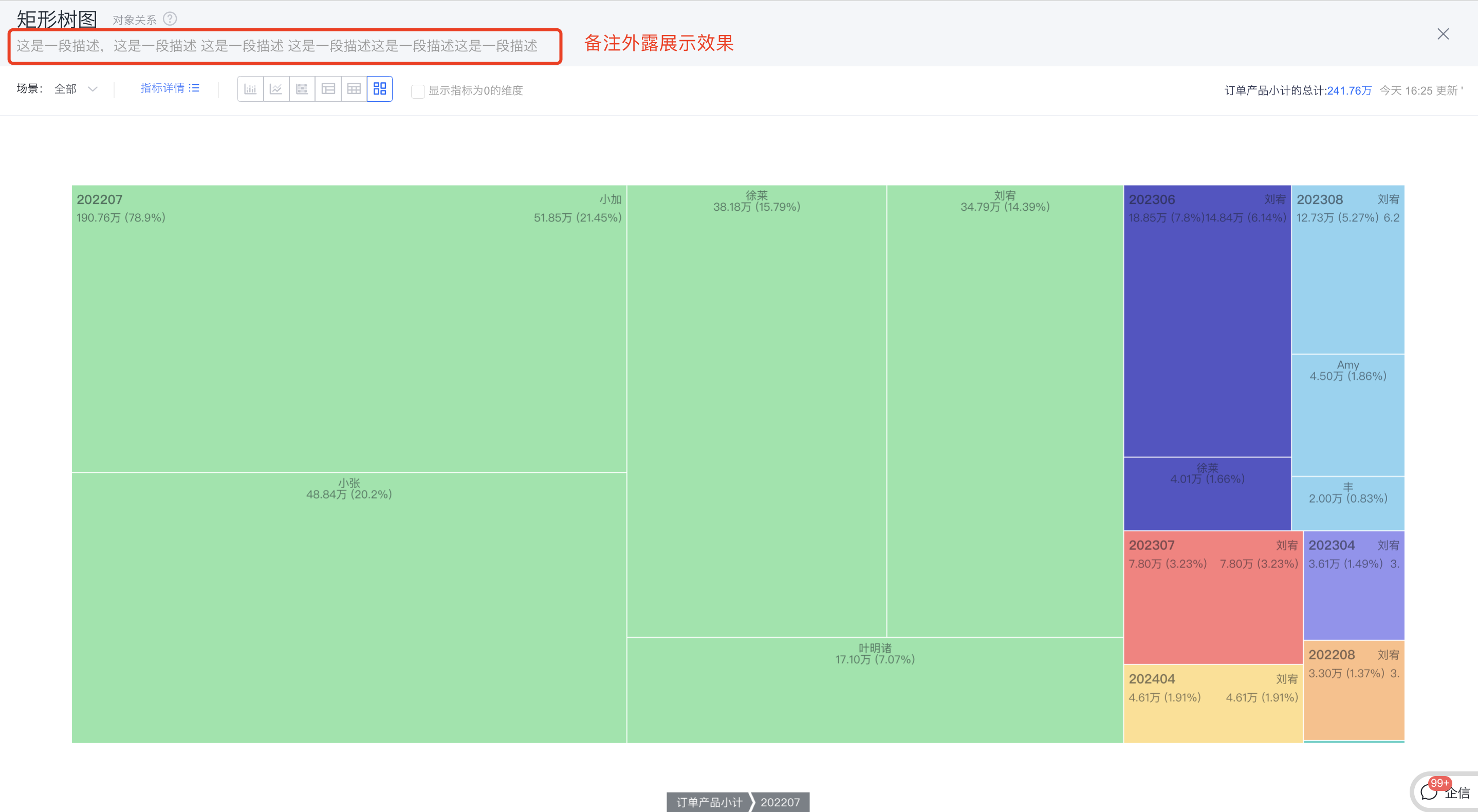
Task: Select the plain table view icon
Action: click(354, 89)
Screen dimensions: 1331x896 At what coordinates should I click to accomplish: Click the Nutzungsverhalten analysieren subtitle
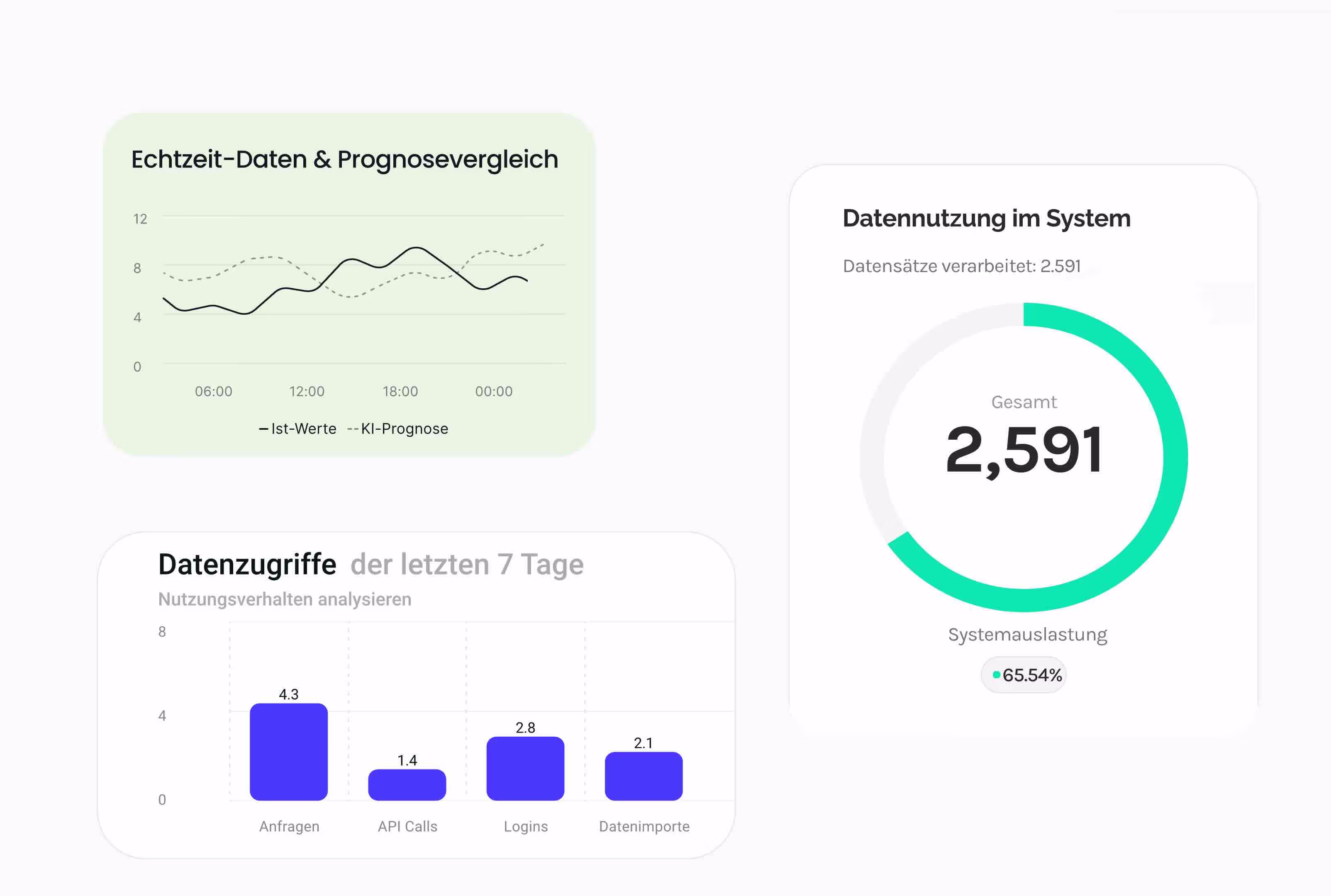[285, 599]
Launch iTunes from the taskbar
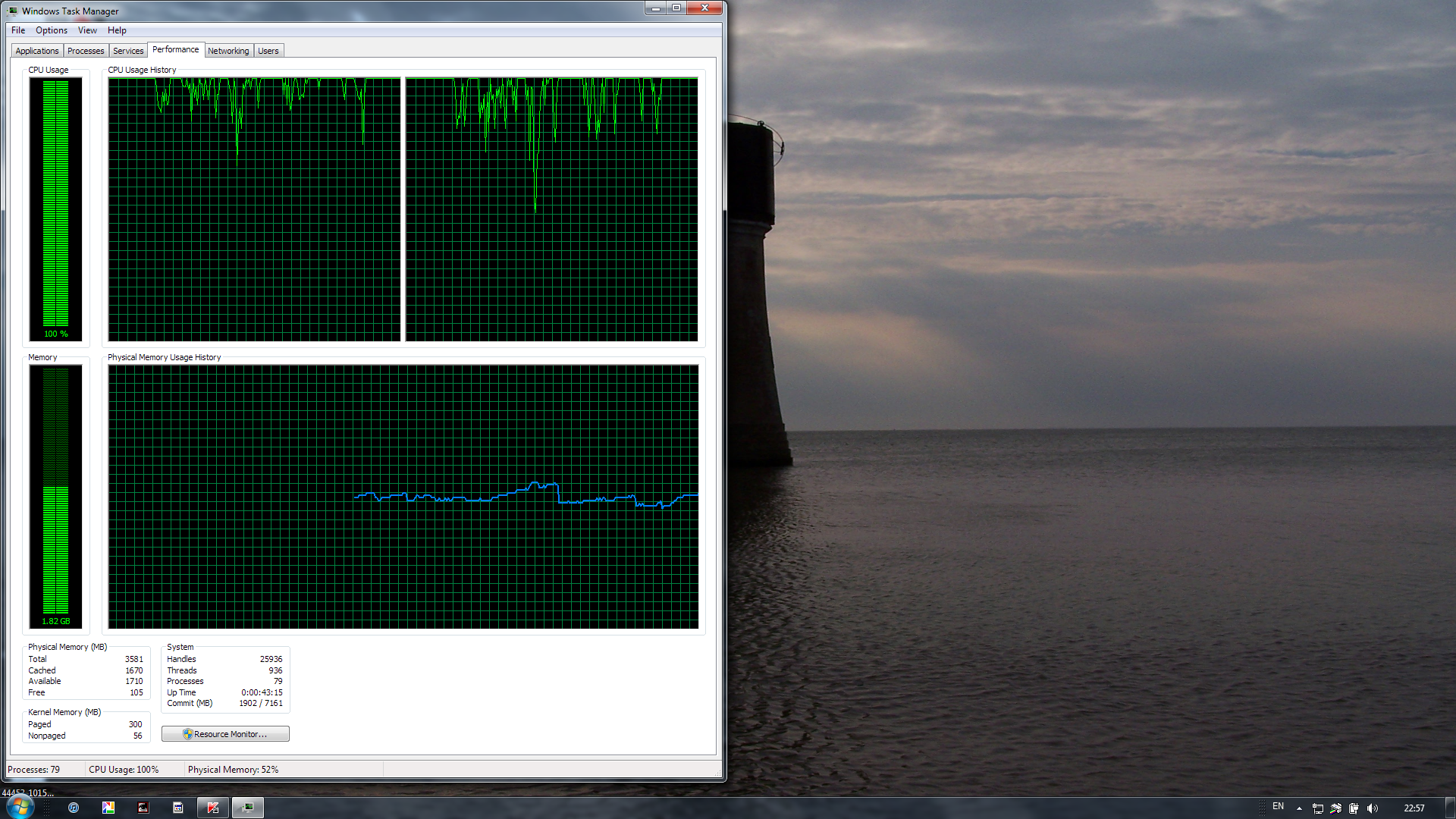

━━━

-- WHAT YOU ARE ASKED TO DO --
Everything from the line containing "Screen dimensions: 1331x896" to the final line of the listing above, both ends included, should be transcribed word for word, except for the pictures.

-- OUTPUT BELOW --
Screen dimensions: 1331x896 At what coordinates should I click to accomplish: Click the Nutzungsverhalten analysieren subtitle
[285, 599]
Launch iTunes from the taskbar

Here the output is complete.